By 177 AC, Aegon and Melissa had been together for around five years; apart from his affair with Bellegere (which was, by nature, conducted sporadically over ten years), the relationship was the longest (outside of his marriage) Aegon had ever had. How quickly Aegon would have tired of Melissa without outside influence can only be guessed, but Lord Bracken, for one, was not going to give the king the chance to test it.

Barba Bracken may have been evicted from the Red Keep, but she had lost neither her vivacity nor her desire to see her Blackwood rival undone.  Visited occasionally by the king (if only to see his son Aegor), Barba nevertheless spent most of her time hidden away at Stone Hedge.  She had traded her potential on the marriage market for the lofty position of king’s mistress, but her fall from favor ended all possibility of suitors; no Westerosi lord of any standing would take to wife the king’s disgraced former mistress when he could have an equally noble maiden. For a woman of Barba’s ambition and energy, it was a suffocating existence.  The only way out would be for the Brackens to move back into the king’s good graces; to do that, she knew well enough, a Bracken needed to become a royal mistress again.  

Aegon would never take Barba herself back; the scandal that had undone her was too great, and neither Prince Daeron nor Prince Aemon the Dragonknight would tolerate her presence at court (especially if she looked to supplant Melissa Blackwood, a mistress both personally liked). Yet another Bracken maid could move into the king’s attention: Barba’s own younger sister, Bethany.

The Lord of Stone Hedge had no qualms about shoving another daughter into the king’s bed. He knew as well as Barba did that with House Blackwood reigning supreme, House Bracken would never enjoy the kind of position and favors it desired. Instead of bemoaning the loss of another daughter’s innocence (and another potential marriage pawn), Lord Bracken joined Barba in grooming his younger daughter to displace Melissa Blackwood. Presumably, this grooming consisted of lessons from Barba’s own relationship with Aegon, as she educated her sister in the king’s preferences, personality, and desires. Bethany was a quick pupil, and by the time Aegon visited again in 177 AC, the younger Bracken was ready to win the king’s heart.

Melissa might have had grace and poise, but Bethany had youth, vivacity, and a head full of insider information about being the king’s mistress. Aegon was not the same dashing, handsome prince of his youth, but an obese, ill-tempered man. The idea of young, pretty Bethany being attracted to him would have appealed greatly to his vanity, and without a second thought Aegon put Melissa aside and took Bethany back to King’s Landing as his mistress.

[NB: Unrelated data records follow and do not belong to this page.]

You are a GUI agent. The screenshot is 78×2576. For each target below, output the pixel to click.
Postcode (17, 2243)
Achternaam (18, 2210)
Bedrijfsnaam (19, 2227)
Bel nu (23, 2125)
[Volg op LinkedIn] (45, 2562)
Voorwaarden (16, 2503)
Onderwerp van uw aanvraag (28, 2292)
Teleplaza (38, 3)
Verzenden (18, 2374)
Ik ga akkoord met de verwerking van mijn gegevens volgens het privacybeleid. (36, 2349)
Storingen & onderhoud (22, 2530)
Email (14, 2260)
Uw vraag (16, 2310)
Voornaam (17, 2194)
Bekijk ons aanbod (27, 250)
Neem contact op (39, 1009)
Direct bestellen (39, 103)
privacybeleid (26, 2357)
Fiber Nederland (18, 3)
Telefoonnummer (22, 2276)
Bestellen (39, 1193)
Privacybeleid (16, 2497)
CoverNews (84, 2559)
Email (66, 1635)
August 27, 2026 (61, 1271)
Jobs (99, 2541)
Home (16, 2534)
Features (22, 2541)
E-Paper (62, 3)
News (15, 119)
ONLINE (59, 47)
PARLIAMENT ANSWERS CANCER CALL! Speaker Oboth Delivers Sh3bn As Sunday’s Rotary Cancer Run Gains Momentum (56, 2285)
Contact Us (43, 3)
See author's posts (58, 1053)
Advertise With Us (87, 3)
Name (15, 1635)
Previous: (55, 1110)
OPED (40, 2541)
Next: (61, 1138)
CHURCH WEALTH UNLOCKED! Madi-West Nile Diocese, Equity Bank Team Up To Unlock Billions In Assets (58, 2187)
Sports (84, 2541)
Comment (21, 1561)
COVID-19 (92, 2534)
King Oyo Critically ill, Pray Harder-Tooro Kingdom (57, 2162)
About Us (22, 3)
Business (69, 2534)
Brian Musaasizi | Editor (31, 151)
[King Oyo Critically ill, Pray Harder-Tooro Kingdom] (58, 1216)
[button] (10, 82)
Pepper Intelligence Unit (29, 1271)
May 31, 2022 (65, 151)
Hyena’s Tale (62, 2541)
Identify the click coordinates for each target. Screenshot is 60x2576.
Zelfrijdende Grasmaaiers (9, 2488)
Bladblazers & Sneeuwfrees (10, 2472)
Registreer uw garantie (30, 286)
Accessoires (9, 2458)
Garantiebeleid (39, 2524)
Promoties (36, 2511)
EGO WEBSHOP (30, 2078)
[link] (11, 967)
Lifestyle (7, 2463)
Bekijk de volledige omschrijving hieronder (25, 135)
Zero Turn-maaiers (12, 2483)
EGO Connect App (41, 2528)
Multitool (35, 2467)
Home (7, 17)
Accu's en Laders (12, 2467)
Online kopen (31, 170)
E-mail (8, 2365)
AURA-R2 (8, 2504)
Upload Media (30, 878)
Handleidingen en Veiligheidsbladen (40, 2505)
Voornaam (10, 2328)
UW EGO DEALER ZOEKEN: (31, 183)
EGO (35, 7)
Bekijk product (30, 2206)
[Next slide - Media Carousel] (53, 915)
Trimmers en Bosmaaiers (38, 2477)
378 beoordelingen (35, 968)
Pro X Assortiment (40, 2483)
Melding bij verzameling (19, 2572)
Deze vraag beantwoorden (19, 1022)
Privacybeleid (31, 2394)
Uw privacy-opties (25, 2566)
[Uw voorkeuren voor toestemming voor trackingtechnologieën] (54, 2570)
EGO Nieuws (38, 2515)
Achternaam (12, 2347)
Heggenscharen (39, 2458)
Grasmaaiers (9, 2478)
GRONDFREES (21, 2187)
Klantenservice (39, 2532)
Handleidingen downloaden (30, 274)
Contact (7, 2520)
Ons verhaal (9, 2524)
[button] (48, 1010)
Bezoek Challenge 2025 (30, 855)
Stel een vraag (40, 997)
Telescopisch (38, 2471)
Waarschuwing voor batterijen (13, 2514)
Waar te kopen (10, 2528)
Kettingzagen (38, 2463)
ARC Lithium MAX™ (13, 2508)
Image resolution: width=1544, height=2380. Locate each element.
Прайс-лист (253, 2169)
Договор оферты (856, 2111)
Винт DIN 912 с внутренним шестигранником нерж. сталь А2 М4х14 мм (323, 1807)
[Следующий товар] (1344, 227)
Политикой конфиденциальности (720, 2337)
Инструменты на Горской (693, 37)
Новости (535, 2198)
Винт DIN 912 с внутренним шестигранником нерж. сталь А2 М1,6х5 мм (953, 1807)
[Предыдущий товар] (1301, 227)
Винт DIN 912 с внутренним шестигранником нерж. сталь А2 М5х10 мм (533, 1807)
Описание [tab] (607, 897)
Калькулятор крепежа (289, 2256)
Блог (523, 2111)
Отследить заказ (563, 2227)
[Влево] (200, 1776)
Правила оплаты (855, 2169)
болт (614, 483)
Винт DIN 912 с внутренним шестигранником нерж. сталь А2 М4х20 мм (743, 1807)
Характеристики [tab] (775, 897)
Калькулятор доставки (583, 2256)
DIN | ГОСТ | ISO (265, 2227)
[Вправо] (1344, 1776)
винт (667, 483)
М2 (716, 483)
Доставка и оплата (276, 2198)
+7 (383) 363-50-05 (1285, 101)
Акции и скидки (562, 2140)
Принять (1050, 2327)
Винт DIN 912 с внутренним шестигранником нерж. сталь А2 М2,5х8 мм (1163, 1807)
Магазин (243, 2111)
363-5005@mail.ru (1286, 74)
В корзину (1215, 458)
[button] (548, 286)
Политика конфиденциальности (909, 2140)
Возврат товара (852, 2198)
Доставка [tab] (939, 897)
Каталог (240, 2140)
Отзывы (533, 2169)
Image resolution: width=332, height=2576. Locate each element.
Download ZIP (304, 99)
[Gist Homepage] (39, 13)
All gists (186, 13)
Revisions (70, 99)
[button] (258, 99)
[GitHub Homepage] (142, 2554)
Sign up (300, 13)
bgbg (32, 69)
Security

Bethany’s political trajectory to this point had closely followed that of Katherine Howard in our own world. A niece of the Duke of Norfolk and first cousin to Anne Boleyn, Katherine was a barely literate but pretty and spirited teenager who caught the eye of the aging, overweight Henry VIII. Norfolk had already seen one niece rise to the consort’s seat, and he had secured a place for Katherine in Anne of Cleves’ household to return the Howards and their Catholic allies to royal favor. His efforts were rewarded when, not three weeks after Henry’s unhappy marriage to Anne had been annulled, the 49-year-old Henry married 15-year-old Katherine.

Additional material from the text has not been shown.